Paraganglioma

Diagnosis

Paraganglioma diagnosis often begins with blood and urine tests that look for signs of excess hormones made by the tumor. These tests can identify elevated catecholamines or proteins such as chromogranin A, which may suggest a paraganglioma. Depending on symptoms and risk factors, additional imaging and genetic tests may be recommended.

Blood and urine tests measure hormone levels to detect extra catecholamines made by a tumor or other markers related to paraganglioma. If results indicate a possible tumor, imaging tests may follow to determine the size, location and possible spread of the growth. These imaging tests can also help guide treatment decisions.

Imaging tests often used for paraganglioma include:

• Magnetic resonance imaging, which uses radio waves and magnets to create detailed images

• Computerized tomography scans that combine multiple X-ray images from different angles

• MIBG scans that track a radioactive tracer absorbed by paragangliomas

• PET scans that detect a tracer taken up by active tumor cells

Genetic testing may be advised because some inherited DNA changes increase the likelihood of developing paragangliomas. Test results may help predict whether a tumor could return after treatment. Family members may also be offered testing to identify those who carry similar genetic risks. A genetic counselor can guide discussions about testing and help families understand their options.

Treatment

Most paragangliomas are treated with surgery to remove the tumor. When a tumor produces hormones, medicines are often used first to block or reduce these effects. If the tumor cannot be fully removed or has spread to other areas, additional treatments may be considered based on the tumor’s location, whether it is cancerous and the presence of hormone-related symptoms.

Treatments that control excess hormones may be needed if the tumor produces catecholamines. These treatments help manage high blood pressure and other symptoms. Alpha blockers, beta blockers and calcium channel blockers may be used. Increasing sodium intake and staying well hydrated may also be recommended. Symptoms and blood pressure must be controlled before other treatments begin to avoid complications triggered by hormone surges during procedures.

Surgery may be performed to remove the tumor. Even when full removal is not possible, partial removal can help reduce symptoms. The type of surgeon involved depends on the tumor’s location. Head and neck tumors may be treated by specialists in that region, while tumors near the brain or nerves may require neurosurgeons. Tumors of hormone-producing glands may involve endocrine surgeons, and tumors affecting blood vessels may require vascular surgeons. In some cases, multiple specialists work together.

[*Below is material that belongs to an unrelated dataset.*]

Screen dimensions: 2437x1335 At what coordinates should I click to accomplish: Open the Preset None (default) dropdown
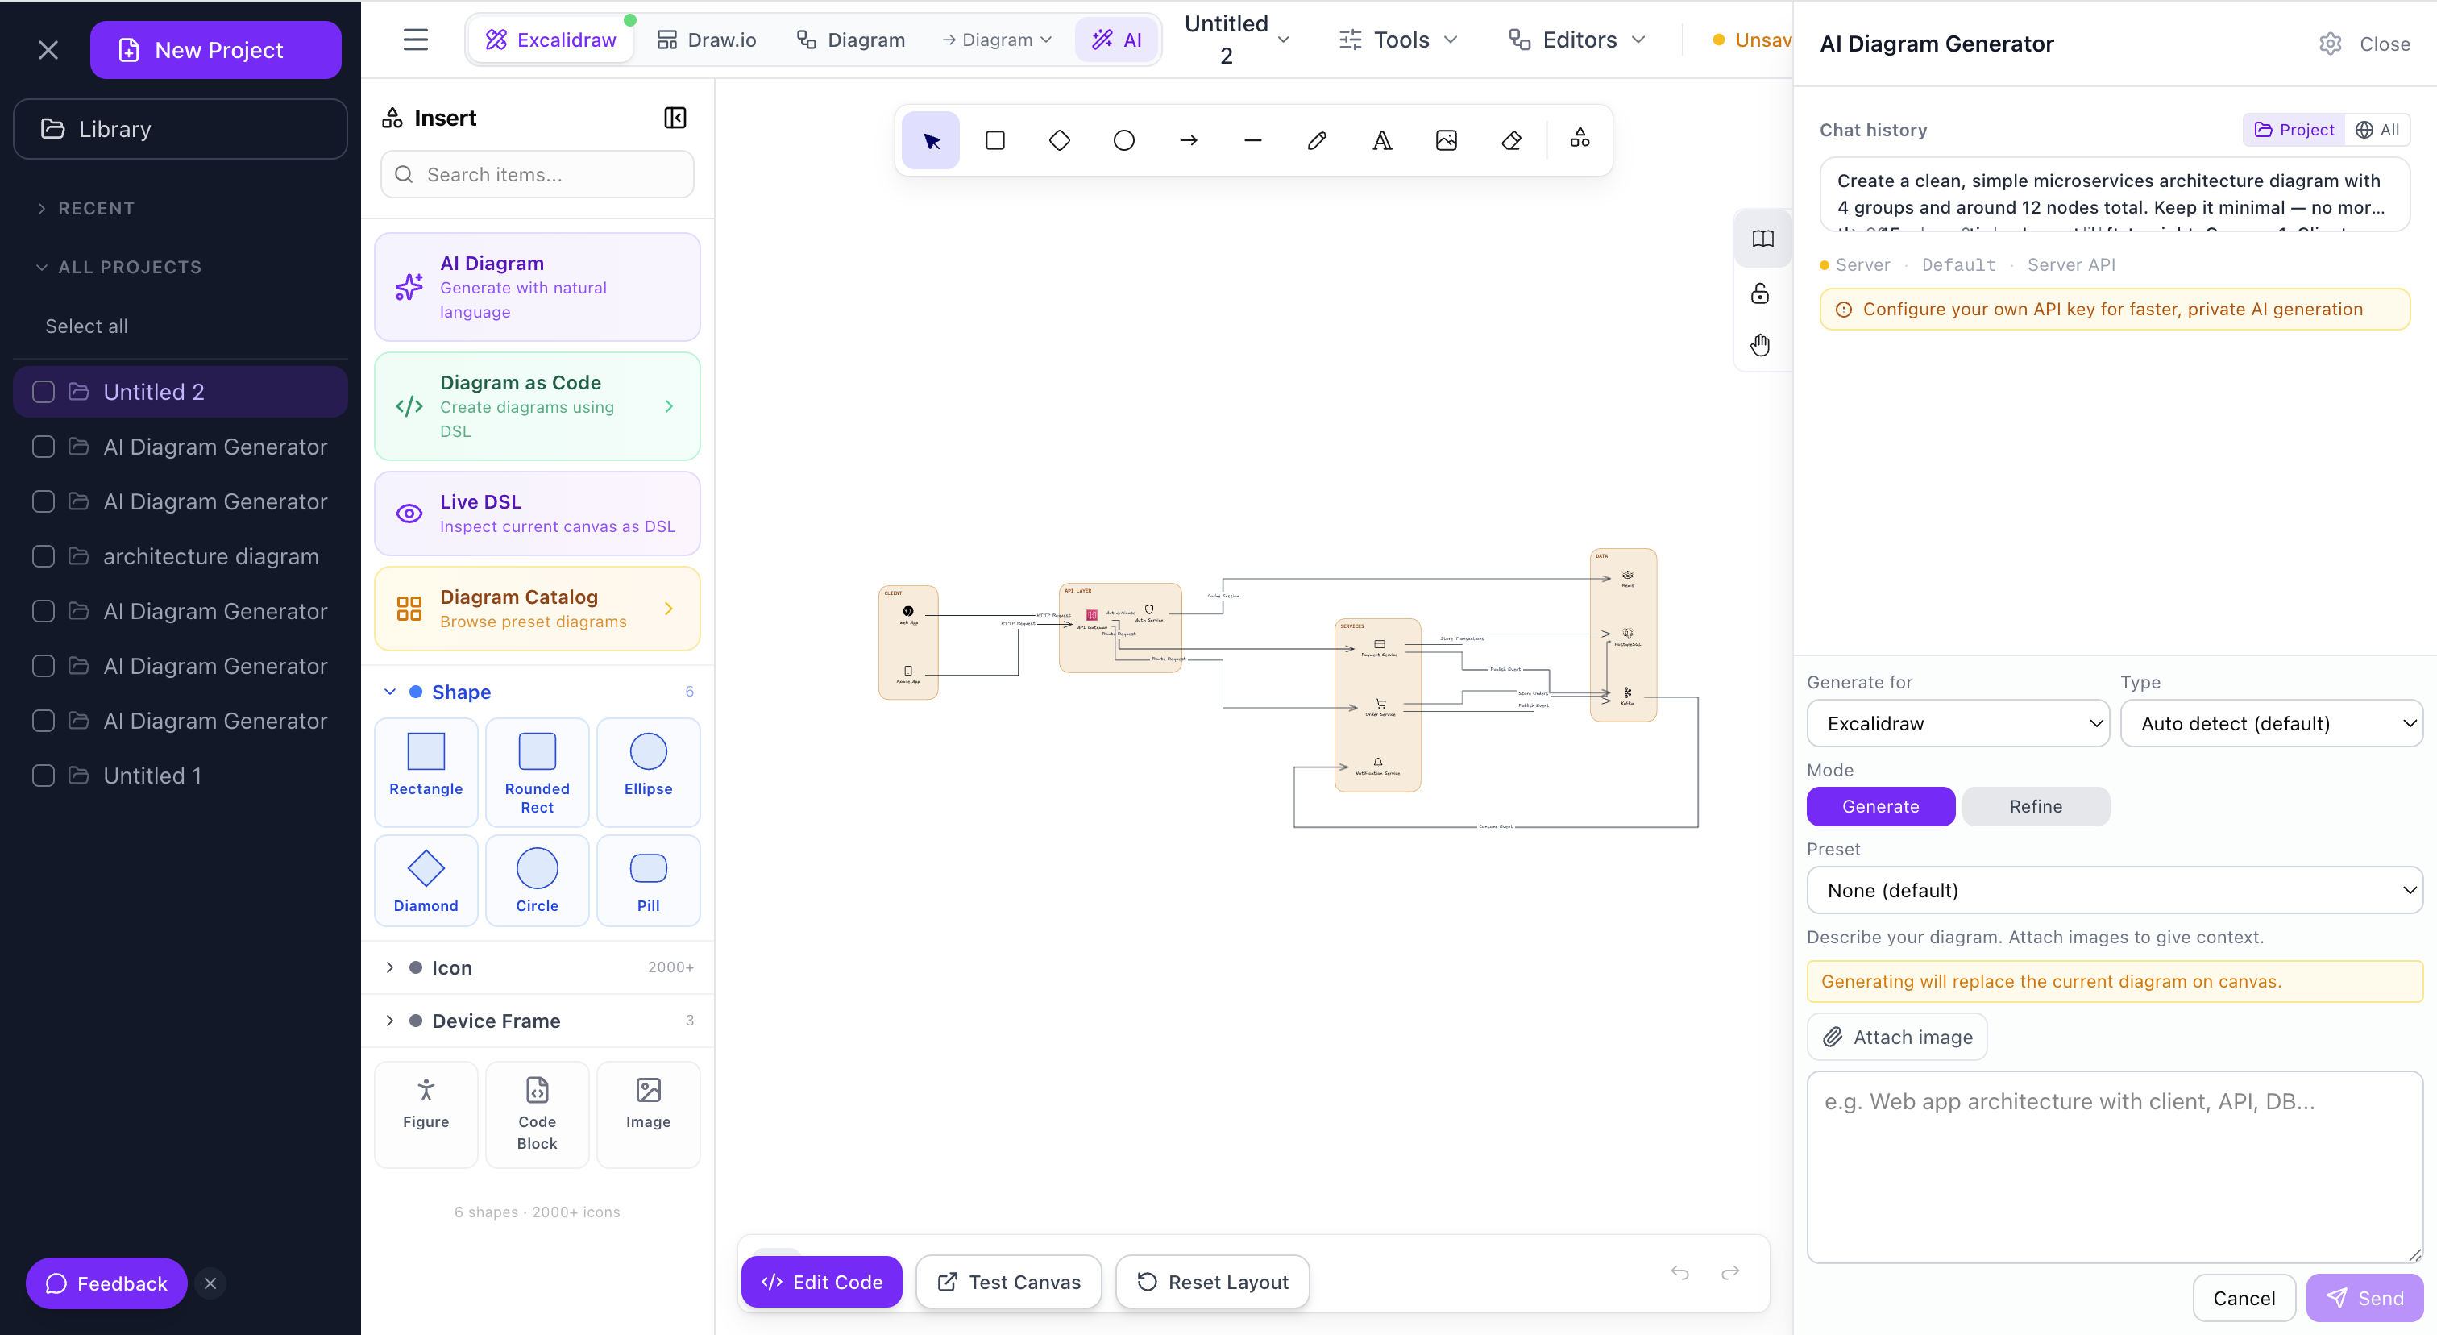(2114, 890)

Radiation therapy may be used when surgery cannot remove the entire tumor or when the tumor has spread. It can also help ease pain from tumors in other parts of the body. Stereotactic radiosurgery may be used for tumors in the head and neck area. This method directs many small beams of radiation at the tumor to deliver a strong dose where the beams meet.

Ablation therapy may be recommended when a paraganglioma spreads. This treatment uses heat or cold to destroy tumor cells. Radiofrequency ablation heats tumor cells, while cryoablation freezes them to stop growth.

Chemotherapy may be used when a paraganglioma has spread to distant areas. Strong medicines are given to shrink the tumors. If the tumor makes hormones, medicines to control hormone levels are given first to prevent complications.

Targeted therapy uses medicines that block specific chemicals inside tumor cells. These treatments may be recommended when surgery is not possible or when the paraganglioma has spread.

Peptide receptor radionuclide therapy delivers radiation directly to tumor cells using a medicine infused through a vein. This medicine attaches to paraganglioma cells and releases radiation over several days. Lutetium Lu 177 dotatate may be used when tumors cannot be removed or have spread.

Clinical trials may offer access to new or developing treatments. Your healthcare professional can help determine whether a trial is appropriate and discuss potential benefits and risks.

Watchful waiting may be recommended when a paraganglioma grows slowly and does not cause symptoms. Regular monitoring allows healthcare professionals to track changes and decide when treatment may become necessary.